The Hoosier Schoolmaster eBook

This eBook from the Gutenberg Project consists of approximately 199 pages of information about The Hoosier Schoolmaster.

The Hoosier Schoolmaster eBook

This eBook from the Gutenberg Project consists of approximately 199 pages of information about The Hoosier Schoolmaster.

Half an hour later, Ralph, having seen Miss Nancy Sawyer’s machinery of warm baths and simple remedies safely in operation, and having seen the roan colt comfortably stabled, and rewarded for his faithfulness by a bountiful supply of the best hay and the promise of oats when he was cool—­half an hour later Ralph was doing the most ample, satisfactory, and amazing justice to his Aunt Matilda’s hot buckwheat-cakes and warm coffee.  And after his life in Flat Creek, Aunt Matilda’s house did look like paradise.  How white the table-cloth, how bright the coffee-pot, how clean the wood-work, how glistening the brass door-knobs, how spotless everything that came under the sovereign sway of Mrs. Matilda White!  For in every Indiana village as large as Lewisburg, there are generally a half-dozen women who are admitted to be the best housekeepers.  All others are only imitators.  And the strife is between these for the pre-eminence.  It is at least safe to say that no other in Lewisburg stood so high as an enemy to dirt, and as a “rat, roach, and mouse exterminator,” as did Mrs. Matilda White, the wife of Ralph’s maternal uncle, Robert White, Esq., a lawyer in successful practice.  Of course no member of Mrs. White’s family ever stayed at home longer than was necessary.  Her husband found his office—­which he kept in as bad a state as possible in order to maintain an equilibrium in his life—­much more comfortable than the stiffly clean house at home.  From the time that Ralph had come to live as a chore-boy at his uncle’s, he had ever crossed the threshold of Aunt Matilda’s temple of cleanliness with a horrible sense of awe.  And Walter Johnson, her son by a former marriage, had—­poor, weak-willed fellow!—­been driven into bad company and bad habits by the wretchedness of extreme civilization.  And yet he showed the hereditary trait, for all the genius which Mrs.

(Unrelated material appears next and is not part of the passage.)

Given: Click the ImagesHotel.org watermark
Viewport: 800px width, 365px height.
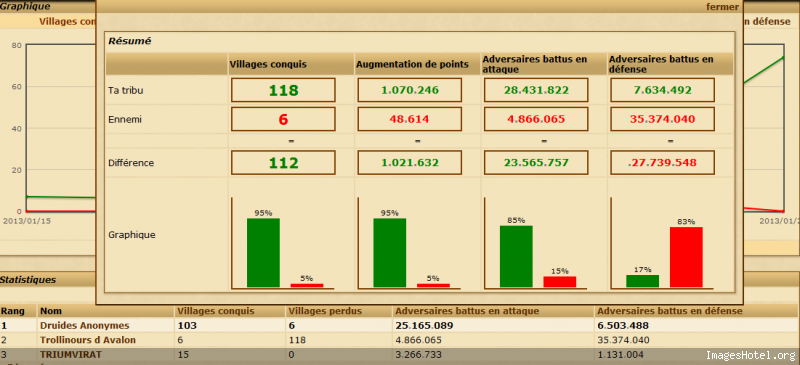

White consecrated to the glorious work of making her house too neat to be habitable, her son Walter gave to tying exquisite knots in his colored cravats and combing his oiled locks so as to look like a dandy barber.  And she had no other children.  The kind Providence that watches over the destiny of children takes care that very few of them are lodged in these terribly clean houses.

But Walter was not at the table, and Ralph had so much anxiety lest his absence should be significant of evil, that he did not venture to inquire after him as he sat there between Mr. and Mrs. White disposing of Aunt Matilda’s cakes with an appetite only justified by his long morning’s ride and the excellence of the brown cakes, the golden honey, and the coffee, enriched, as Aunt Matilda’s always was, with the most generous cream.  Aunt Matilda was so absorbed in telling of the doings of the Dorcas Society that she entirely forgot to be surprised at the early hour of Ralph’s arrival.  When she had described the number of the garments finished to be sent to the Five Points Mission, or the Home for the Friendless, or the South Sea Islands, I forget which, Ralph thought he saw his chance, while Aunt Matilda was in a benevolent mood, to broach a plan he had been revolving for some time.  But when he looked at Aunt Matilda’s immaculate—­horribly immaculate—­housekeeping, his heart failed him, and he would have said nothing had she not inadvertently opened the door herself.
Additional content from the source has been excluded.